For windows version, XP, Vista, W7
Hold the *Windows* key and press *R*
Now type *CMD* 
Now press *Enter* to open a command prompt box (A new dialogue box - black with white font, will appear on screen ):​
In the command prompt window that opens, type the following command:

_Note that there is a space before the /ALL, but there is *NOT* a space after the / in the following command._

* ipconfig /all > network.txt & network.txt *​
It will export the results into notepad and then automatically open the notepad and display on your screen.

Now all you need to do is copy and paste those results into a reply here
to do that:
From the notepad menu - choose *Edit* - *Select all* 
all the text will now be highlighted
Next
From the notepad menu - choose *Edit* - *Copy*

Now go back to the forum - goto the reply and then right click in the reply box and *paste* the results. 
The results from the notepad should now appear in the forum reply.
*------------------------------------------------------------------------*


----------



## Jaayyx138 (Oct 13, 2015)

It's connected through the Ethernet cable..I tried everything..I tried using wifi instead of LAN cable, and I keep getting the same results.


----------



## etaf (Oct 2, 2003)

if you connect a PC to the cable - does it work?


----------



## Jaayyx138 (Oct 13, 2015)

To what cable?


----------



## etaf (Oct 2, 2003)

The one the PS4 is using


----------



## Jaayyx138 (Oct 13, 2015)

The Ethernet cable? I haven't tried that


----------



## etaf (Oct 2, 2003)

can you clarify what this statement meant please


> It's connected through the Ethernet cable..I tried everything..I tried using wifi instead of LAN cable,


----------



## Jaayyx138 (Oct 13, 2015)

What cable are you talking about? Can you be specific with what cable?


----------



## etaf (Oct 2, 2003)

Not really - as you said it - in post #3 - which I quoted


----------



## Jaayyx138 (Oct 13, 2015)

Ok so you said something about a cable..and I replied saying I'm using an Ethernet cable that is connected to my wifi extender(booster)


----------



## etaf (Oct 2, 2003)

OK, I think we are getting confused and of course not helping you really - 

my post #2
if the wifi extender has been configured to the new router and is working - is that correct ?
how is the PS4 connected ?? by wifi or by cable or have you tried BOTH?
did you use a fixed IP address or allow the PS4 to connect automatically?

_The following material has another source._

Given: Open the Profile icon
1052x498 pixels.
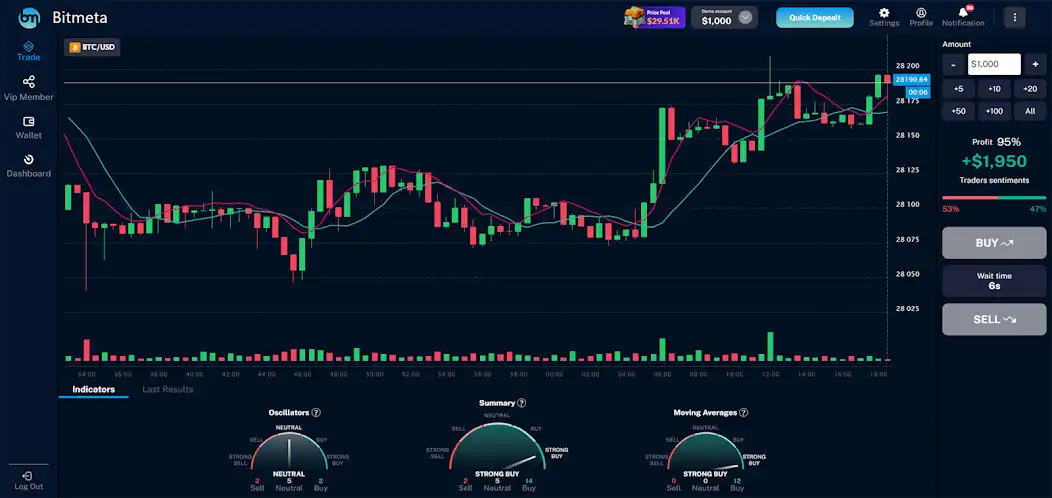Looking at the screenshot, I should (921, 13).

You then replied in post #3
It's connected through the Ethernet cable..I tried everything..I tried using wifi instead of LAN cable, and I keep getting the same results. 
so what did you mean exactly 

For clarification - 
Have you tried connecting a cable from the PS4 to the Wifi extender 
if so 
can you connect again and post some images of the connection 
Also using the same cable connected to the wifi extender 
can you connect a PC and if you can 
can we see an ipconfig /all from the PC please


----------